*** Source data Section Begins ***

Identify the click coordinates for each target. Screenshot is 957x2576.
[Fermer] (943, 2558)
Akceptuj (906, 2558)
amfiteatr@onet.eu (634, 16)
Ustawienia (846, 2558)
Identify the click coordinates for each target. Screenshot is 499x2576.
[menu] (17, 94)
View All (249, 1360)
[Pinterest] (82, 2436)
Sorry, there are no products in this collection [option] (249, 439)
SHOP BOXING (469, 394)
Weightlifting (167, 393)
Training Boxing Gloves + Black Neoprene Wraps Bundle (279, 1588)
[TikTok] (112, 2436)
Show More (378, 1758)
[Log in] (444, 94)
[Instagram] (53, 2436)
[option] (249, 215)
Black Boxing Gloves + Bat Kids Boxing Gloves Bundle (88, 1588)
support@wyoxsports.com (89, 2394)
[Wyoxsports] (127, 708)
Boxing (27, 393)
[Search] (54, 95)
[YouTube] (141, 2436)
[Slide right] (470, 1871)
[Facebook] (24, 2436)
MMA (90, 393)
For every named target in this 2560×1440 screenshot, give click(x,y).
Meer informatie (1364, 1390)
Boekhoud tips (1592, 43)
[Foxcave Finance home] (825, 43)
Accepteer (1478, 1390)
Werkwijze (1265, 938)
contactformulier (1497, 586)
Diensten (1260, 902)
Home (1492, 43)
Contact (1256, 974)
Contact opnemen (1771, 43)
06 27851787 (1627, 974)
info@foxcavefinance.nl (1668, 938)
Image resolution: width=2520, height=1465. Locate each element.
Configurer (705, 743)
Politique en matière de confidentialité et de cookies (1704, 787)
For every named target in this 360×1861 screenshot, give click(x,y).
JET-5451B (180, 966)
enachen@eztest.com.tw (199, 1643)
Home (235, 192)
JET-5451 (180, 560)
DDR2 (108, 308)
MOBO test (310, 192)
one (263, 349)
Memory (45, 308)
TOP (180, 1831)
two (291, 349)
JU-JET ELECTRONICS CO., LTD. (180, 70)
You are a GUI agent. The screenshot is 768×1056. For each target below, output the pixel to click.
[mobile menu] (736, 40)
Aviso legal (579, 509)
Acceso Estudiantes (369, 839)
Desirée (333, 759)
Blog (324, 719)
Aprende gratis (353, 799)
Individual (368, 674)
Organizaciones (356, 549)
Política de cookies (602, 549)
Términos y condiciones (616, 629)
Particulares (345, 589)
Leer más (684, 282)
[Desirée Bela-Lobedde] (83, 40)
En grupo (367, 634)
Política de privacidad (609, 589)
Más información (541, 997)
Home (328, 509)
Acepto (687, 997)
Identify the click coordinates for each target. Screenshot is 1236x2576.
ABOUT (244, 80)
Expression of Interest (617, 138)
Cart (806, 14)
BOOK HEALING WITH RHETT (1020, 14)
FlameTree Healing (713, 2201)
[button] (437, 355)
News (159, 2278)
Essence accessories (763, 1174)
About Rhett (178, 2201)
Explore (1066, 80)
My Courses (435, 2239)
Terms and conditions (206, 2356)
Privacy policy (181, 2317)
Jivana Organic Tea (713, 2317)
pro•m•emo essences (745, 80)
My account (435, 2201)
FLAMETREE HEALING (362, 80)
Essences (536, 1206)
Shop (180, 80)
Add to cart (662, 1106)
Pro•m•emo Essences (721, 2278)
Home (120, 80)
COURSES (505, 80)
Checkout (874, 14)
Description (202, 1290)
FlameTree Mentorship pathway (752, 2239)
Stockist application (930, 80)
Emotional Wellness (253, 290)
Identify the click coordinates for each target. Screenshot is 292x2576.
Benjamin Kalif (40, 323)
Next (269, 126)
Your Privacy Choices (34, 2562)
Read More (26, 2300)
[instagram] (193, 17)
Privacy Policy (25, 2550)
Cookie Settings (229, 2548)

*** Source data Section Ends ***

Work instructions: Reproduce nothing but the lines from the line containing "MOBO test (310, 192)" to the last line of the data, each exactly as written.

Solution to this exercise:
MOBO test (310, 192)
one (263, 349)
Memory (45, 308)
TOP (180, 1831)
two (291, 349)
JU-JET ELECTRONICS CO., LTD. (180, 70)
You are a GUI agent. The screenshot is 768×1056. For each target below, output the pixel to click.
[mobile menu] (736, 40)
Aviso legal (579, 509)
Acceso Estudiantes (369, 839)
Desirée (333, 759)
Blog (324, 719)
Aprende gratis (353, 799)
Individual (368, 674)
Organizaciones (356, 549)
Política de cookies (602, 549)
Términos y condiciones (616, 629)
Particulares (345, 589)
Leer más (684, 282)
[Desirée Bela-Lobedde] (83, 40)
En grupo (367, 634)
Política de privacidad (609, 589)
Más información (541, 997)
Home (328, 509)
Acepto (687, 997)
Identify the click coordinates for each target. Screenshot is 1236x2576.
ABOUT (244, 80)
Expression of Interest (617, 138)
Cart (806, 14)
BOOK HEALING WITH RHETT (1020, 14)
FlameTree Healing (713, 2201)
[button] (437, 355)
News (159, 2278)
Essence accessories (763, 1174)
About Rhett (178, 2201)
Explore (1066, 80)
My Courses (435, 2239)
Terms and conditions (206, 2356)
Privacy policy (181, 2317)
Jivana Organic Tea (713, 2317)
pro•m•emo essences (745, 80)
My account (435, 2201)
FLAMETREE HEALING (362, 80)
Essences (536, 1206)
Shop (180, 80)
Add to cart (662, 1106)
Pro•m•emo Essences (721, 2278)
Home (120, 80)
COURSES (505, 80)
Checkout (874, 14)
Description (202, 1290)
FlameTree Mentorship pathway (752, 2239)
Stockist application (930, 80)
Emotional Wellness (253, 290)
Identify the click coordinates for each target. Screenshot is 292x2576.
Benjamin Kalif (40, 323)
Next (269, 126)
Your Privacy Choices (34, 2562)
Read More (26, 2300)
[instagram] (193, 17)
Privacy Policy (25, 2550)
Cookie Settings (229, 2548)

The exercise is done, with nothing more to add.